[FEATURE] Add image backbones from `MobileCLIP` paper

Question

[FEATURE] Add image backbones from `MobileCLIP` paper

rsomani95 opened this issue 4 months ago · comments

MobileCLIP is a really fast CLIP architecture for mobile inference - about 3x faster than the fastest publicly available CLIP backbone convnext_base_w for inference on iOS / macOS devices.

They introduce 3 novel image backbones: mci{0|1|2}. It would be amazing if these models were available directly via timm. I believe this would be an essential first step towards getting it into open_clip for fine-tuning.

The arch, defined here, uses MobileOne and FastVIT components, which are already available in timm. I'm not sure how compatible the re-implementation there is with the existing one in timm out of the box, but it smells like integration is definitely possible.

Ross Wightman · Answer 1 · Tue Mar 19 2024 03:09:56 GMT+0800 (China Standard Time)

@rsomani95 the components themselves are equivalent at a functional level, but the naming was remapped, so would have to remap for this model as well...

Ross Wightman · Answer 2 · Fri Mar 22 2024 04:17:25 GMT+0800 (China Standard Time)

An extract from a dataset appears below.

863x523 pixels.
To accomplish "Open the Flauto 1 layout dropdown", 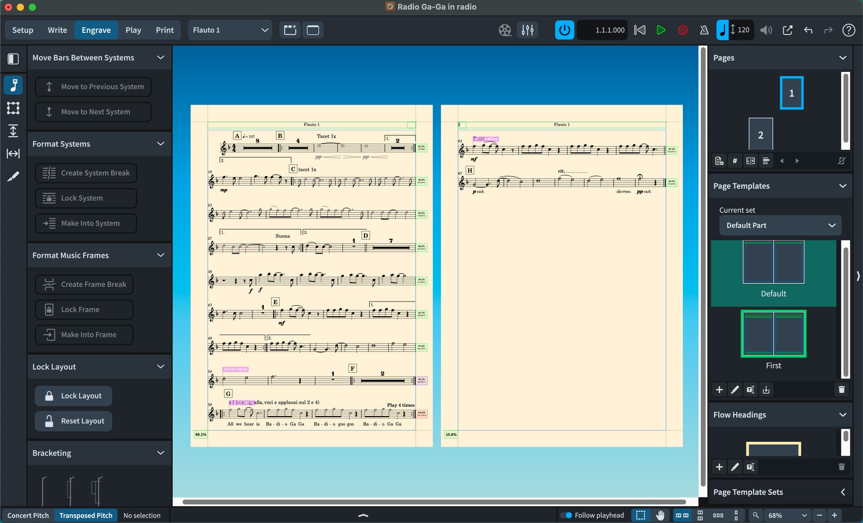I will pyautogui.click(x=230, y=30).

@rsomani95 I took a closer look at this s1/s2 (mc1/mc2) are the easiest, could probably map those to OpenCLIP w/ a timm FastViT encoder (after a few additions and a key remapping for weights). I think the text encoder for those is compatible.

S0 uses a repmixer based text encoder so would need new code in OpenCLIP as well. The image encoder would map to a tweaked ver of FastViT.

The B model uses a ViT w/ a different stem, doable. I really like ViT NOT having BatchNorm though so a shame that it's now a ViT Base w/ BN in the stem.

Rahul Somani · Answer 3 · Fri Mar 22 2024 04:51:54 GMT+0800 (China Standard Time)

@rwightman thanks for looking into that. That's really great to hear re. s1/s2 as those, in my eyes, sit in the perfect sweetspot of speed + accuracy. Given your observations, maybe it makes sense to port those two alone first? Is there something in particular I could help with?